Aloha, un saludo a las olas de Rada Tilly

La adrenalina del surf también se vive en nuestras playas

La extensa playa de Rada Tilly y su paisaje límpido nos invitan a pasear nuestra vista desde el extremo norte, Punta Piedras, hasta su otro vértice más saliente, la famosa Punta del Marqués, al sur. Desde las primeras horas de la mañana la gente sale a caminar sobre la arena, a tomar aire o a disfrutar de unos ricos mates. Asimismo, la amplitud de su playa y sus aguas azules son una tentación para la práctica de muchas actividades, entre ellas el surf. Aloha fue la primera escuela de surf del lugar. Enseñó a cabalgar las olas a grandes y chicos a lo largo de casi tres años. Emanuel, el impulsor del emprendimiento, nos cuenta su historia.

Corría el año 2016 y era una de las tantas temporadas calurosas en la Villa Rada Tilly. Emanuel vivía a una cuadra de la playa. Amante del mar, en sus tiempos libres se dedicaba al surf. Cada vez que terminaba su rutina sobre las olas, ponía a secar los trajes y las tablas en el patio de su casa. Eso despertaba curiosidad e interés en la gente que pasaba. Un día, un grupo de personas se acerca: “Che, tenemos ganas de surfear. Somos de Córdoba y no tenemos los equipos acá. ¿Vos los alquilás?”.

Sin dudarlo, Emanuel le facilitó a este grupo de jóvenes todo lo necesario para que no se perdieran las olas que ofrece nuestra playa. Nunca se imaginó lo que vendría después. Los cordobeses empezaron a correr la voz de que había un lugar que alquilaba los equipos. Cada vez eran más las personas que se acercaban y preguntaban. Entonces, se le encendió la lamparita. “Le propuse a un amigo, Diego, si se prendía para hacer una escuela de surf y se copó. Arrancamos hace casi tres años. Empezamos sin un lugar físico, pero después Ariel Pérez nos dio una mano grande con el espacio”, cuenta Emanuel.

La Escuela de Surf Aloha se encontraba el año pasado en la Bajada 12 del parador, justo frente al edificio. La idea era brindar un servicio a toda la comunidad, chicos y grandes. En noviembre, a pesar de que el agua estaba un poco fría, ya habían dado apertura a la temporada y empezaron con las primeras clases, de una hora y media aproximadamente. El público que asistió fue bastante amplio: desde niños de 6 años hasta adultos de 53. “La idea era, ante todo, que se diviertan… y bueno, si surfeaban, buenísimo. Generalmente, los más peques ya surfeaban a la tercera ola”, dice Emanuel en tono motivador.

Un deporte seguro

Si bien los chicos de Aloha tomaron su trabajo como un hobby, consideraron que debían llevar adelante las clases con mucha responsabilidad y para eso tuvieron en cuenta todas las medidas de seguridad necesarias. “La idea es que no se metan muy profundo, que hagan pie en todo momento. Antes de las clases hablamos de seguridad, de cómo se tienen que poner la tabla para que no les pegue en la cara, entre otras precauciones”.

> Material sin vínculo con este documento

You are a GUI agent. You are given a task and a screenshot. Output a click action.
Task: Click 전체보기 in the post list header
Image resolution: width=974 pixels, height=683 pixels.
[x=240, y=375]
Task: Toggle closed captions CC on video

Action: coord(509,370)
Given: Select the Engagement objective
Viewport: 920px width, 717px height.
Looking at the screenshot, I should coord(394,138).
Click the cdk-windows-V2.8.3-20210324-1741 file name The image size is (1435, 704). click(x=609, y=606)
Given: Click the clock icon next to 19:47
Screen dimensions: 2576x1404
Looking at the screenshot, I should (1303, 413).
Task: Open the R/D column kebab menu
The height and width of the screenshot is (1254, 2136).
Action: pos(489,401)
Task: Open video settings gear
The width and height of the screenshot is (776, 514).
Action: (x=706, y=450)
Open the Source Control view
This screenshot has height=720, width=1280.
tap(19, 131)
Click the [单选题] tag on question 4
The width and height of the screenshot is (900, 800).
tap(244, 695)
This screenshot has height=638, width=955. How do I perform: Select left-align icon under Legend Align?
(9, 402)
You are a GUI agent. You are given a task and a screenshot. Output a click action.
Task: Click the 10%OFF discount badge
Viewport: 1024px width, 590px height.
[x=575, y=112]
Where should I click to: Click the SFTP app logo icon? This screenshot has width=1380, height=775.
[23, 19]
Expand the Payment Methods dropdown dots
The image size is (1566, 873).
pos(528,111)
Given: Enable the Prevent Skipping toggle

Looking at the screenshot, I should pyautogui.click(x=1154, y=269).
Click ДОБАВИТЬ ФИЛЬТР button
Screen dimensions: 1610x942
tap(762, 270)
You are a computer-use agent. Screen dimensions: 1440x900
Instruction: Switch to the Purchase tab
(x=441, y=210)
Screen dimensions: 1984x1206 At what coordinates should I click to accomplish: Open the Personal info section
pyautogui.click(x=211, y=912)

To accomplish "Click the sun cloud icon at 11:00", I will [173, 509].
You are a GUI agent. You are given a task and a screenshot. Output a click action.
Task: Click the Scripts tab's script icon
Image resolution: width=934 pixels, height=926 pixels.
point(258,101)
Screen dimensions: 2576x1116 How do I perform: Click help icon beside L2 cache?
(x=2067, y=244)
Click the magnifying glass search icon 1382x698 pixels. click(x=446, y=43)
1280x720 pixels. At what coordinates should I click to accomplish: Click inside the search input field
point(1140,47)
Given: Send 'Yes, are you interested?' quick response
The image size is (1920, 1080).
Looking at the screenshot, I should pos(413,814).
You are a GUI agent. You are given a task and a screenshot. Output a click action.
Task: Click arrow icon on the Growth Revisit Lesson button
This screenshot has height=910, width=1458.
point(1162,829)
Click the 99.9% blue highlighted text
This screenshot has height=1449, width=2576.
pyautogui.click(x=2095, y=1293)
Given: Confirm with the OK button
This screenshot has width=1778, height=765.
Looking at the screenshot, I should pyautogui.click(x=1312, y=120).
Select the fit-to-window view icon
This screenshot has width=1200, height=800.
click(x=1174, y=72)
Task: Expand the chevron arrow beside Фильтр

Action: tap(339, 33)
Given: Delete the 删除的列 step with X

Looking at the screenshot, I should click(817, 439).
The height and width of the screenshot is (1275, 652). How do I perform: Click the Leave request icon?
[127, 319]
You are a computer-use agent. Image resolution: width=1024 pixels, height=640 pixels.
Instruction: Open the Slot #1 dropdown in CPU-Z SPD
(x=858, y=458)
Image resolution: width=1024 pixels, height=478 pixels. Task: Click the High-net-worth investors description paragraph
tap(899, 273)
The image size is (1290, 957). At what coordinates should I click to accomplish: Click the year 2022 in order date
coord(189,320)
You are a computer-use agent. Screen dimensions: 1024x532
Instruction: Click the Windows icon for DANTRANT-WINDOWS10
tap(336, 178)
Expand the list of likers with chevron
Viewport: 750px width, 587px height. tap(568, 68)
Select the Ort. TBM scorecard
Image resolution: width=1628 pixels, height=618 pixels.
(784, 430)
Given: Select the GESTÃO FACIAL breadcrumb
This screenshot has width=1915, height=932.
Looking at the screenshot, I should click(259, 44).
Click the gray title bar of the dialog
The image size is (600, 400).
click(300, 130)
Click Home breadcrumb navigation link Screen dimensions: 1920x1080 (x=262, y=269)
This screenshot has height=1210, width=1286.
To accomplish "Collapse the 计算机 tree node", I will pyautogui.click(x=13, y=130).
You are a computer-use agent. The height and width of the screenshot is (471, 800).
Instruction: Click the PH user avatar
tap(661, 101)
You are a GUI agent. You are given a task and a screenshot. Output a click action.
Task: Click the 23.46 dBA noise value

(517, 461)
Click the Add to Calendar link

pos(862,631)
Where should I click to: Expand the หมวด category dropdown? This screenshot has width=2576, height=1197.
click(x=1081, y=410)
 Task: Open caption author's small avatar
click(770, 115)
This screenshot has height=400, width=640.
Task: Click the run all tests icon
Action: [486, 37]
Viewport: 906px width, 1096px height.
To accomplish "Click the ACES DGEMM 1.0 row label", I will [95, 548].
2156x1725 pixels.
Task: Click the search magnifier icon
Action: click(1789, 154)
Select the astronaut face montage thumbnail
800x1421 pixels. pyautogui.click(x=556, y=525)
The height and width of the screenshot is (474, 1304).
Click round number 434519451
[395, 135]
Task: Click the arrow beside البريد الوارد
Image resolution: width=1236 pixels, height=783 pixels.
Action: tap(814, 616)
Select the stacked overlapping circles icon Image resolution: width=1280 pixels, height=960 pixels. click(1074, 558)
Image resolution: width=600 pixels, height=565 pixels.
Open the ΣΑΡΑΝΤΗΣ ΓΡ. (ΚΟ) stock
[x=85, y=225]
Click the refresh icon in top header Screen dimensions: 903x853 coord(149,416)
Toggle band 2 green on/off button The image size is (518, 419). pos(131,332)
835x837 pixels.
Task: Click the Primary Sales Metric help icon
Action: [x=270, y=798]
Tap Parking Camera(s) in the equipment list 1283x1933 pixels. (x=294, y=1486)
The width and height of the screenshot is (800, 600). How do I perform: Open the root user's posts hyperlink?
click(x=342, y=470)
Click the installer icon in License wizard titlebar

Por un lado, los niños ansiosos e inquietos montan las olitas perdiendo el miedo al instante y, por el otro, los adultos con sus ojos grandes después de un par de revolcones, la terminan pasando muy bien.

Lamentablemente el ciclo de la escuela tuvo su fin, pero no por esa razón la práctica del surf dejaría de estar en las playas radatilenses, ya que los chicos, guiados desde su pasión y amor por el deporte, lograron que esta práctica se instalara en nuestras playas sureñas. Dieron pie a que la gente conociera un poco más sobre el surf y dejaron en claro que, aunque pueda parecer un deporte lejano o difícil, todo somos capaces de practicarlo. A Emanuel, el hobby le permitió expandir sus conocimientos de esta disciplina y a la vez disfrutar de compartir su pasión con todos aquellos que desearon realizar aventuras únicas sobre las olas. “Ver a un nene o a un adulto, quien sea, surfear la olita, bajarse de la tabla y con la sonrisa re grande, eso está genial”.